Begitupun para politisi, mereka hidup diruang pragmatisme politiknya sendiri, saling menyandera untuk berebut keuntungan ekonomis dari kekuasaan yang dimilikinya. Sehingga sangat kecil kemungkinan atau bahkan mustahil ada perubahan significant dalam demokrasi untuk membantu kesejahteraan rakyat kecuali semuanya hanyalah menjadi alat untuk berebut kekuasaan para politisi.
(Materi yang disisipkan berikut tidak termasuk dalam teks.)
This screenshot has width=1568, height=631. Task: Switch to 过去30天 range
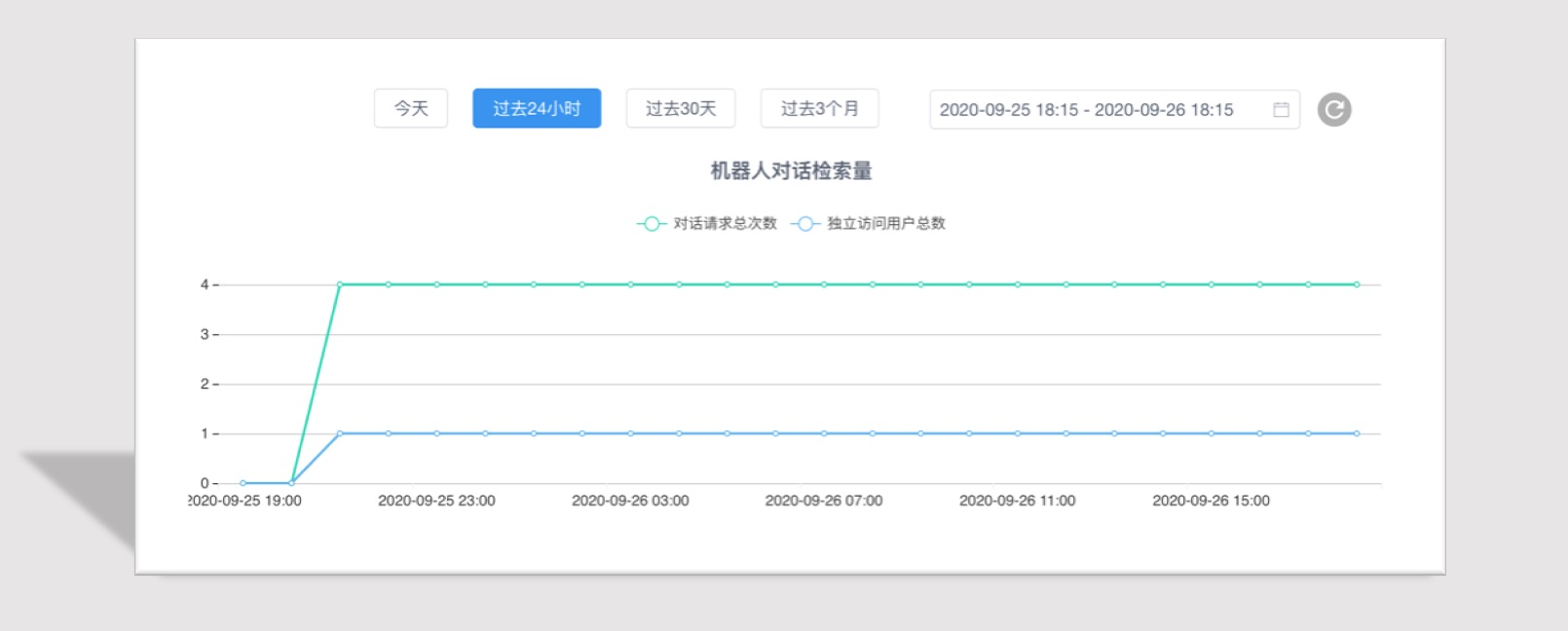tap(681, 108)
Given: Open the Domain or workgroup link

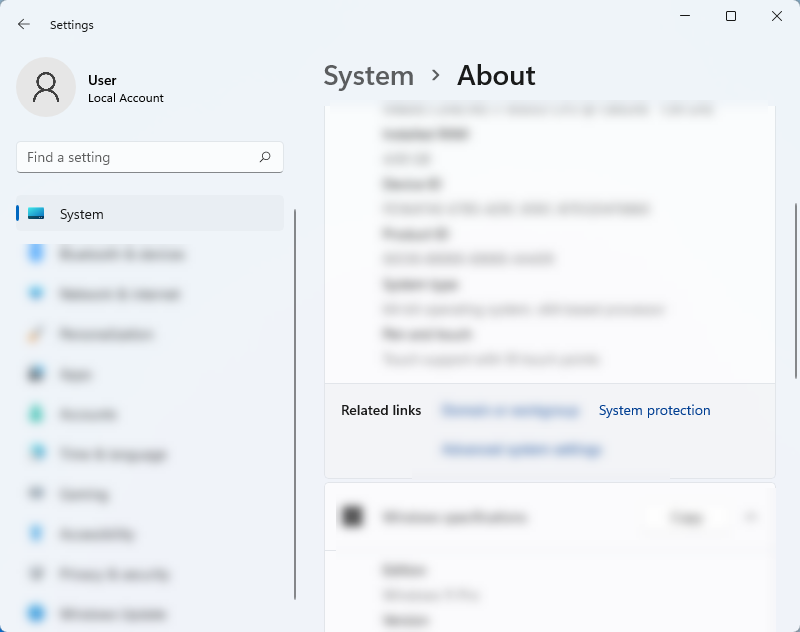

Pemberantasan korupsi, Penaikan dan penurunan harga BBM, bantuan sosial, pendidikan dan kesehatan menjadi instrument untuk menaikkan atau menurunkan citra para politisi. Betul-betul saling menyandera. Terjadi kesenjangan ekonomi berujung pada kesenjangan politik antar warga.
Sistem Islam merupakan konsep yang menyeluruh mengenai kehidupan manusia baik secara ekonomi, politik, pendidikan dsb. Dalam Negara Islam aturan yang diberlakukan hanyalah Islam yang aturannya telah tercatat dalam al-Quran dan ribuan kitab-kitab hadits dan Fiqhi. Dalam Islam kesejahteraan wajib dipenuhi oleh Pemerintah, Khalifah, dengan ukuran tak ada lagi yang kelaparan satu orang pun. Pendidikan diberikan secara gratis dengan tujuan membangun karakter dan kepribadian Islam dan menciptakan manusia-manusia produktif. Sementara khalifah terpilih hanyalah sebagai person yang diberi wewenang untuk menjalankan aturan syariat yang telah jelas sumbernya. Artinya..Islam mampu untuk menyediakan kondisi di mana hubungan pemerintah dan masyarakat bisa setara. Dengan pendidikan dan penanaman ideology Islam begitupun juga jaminan kesejahteraan akan secara otomatis meningkatkan daya kritis masyarakat. Sehingga kelangsungan pelaksanaan syariah bisa tetap terpelihara.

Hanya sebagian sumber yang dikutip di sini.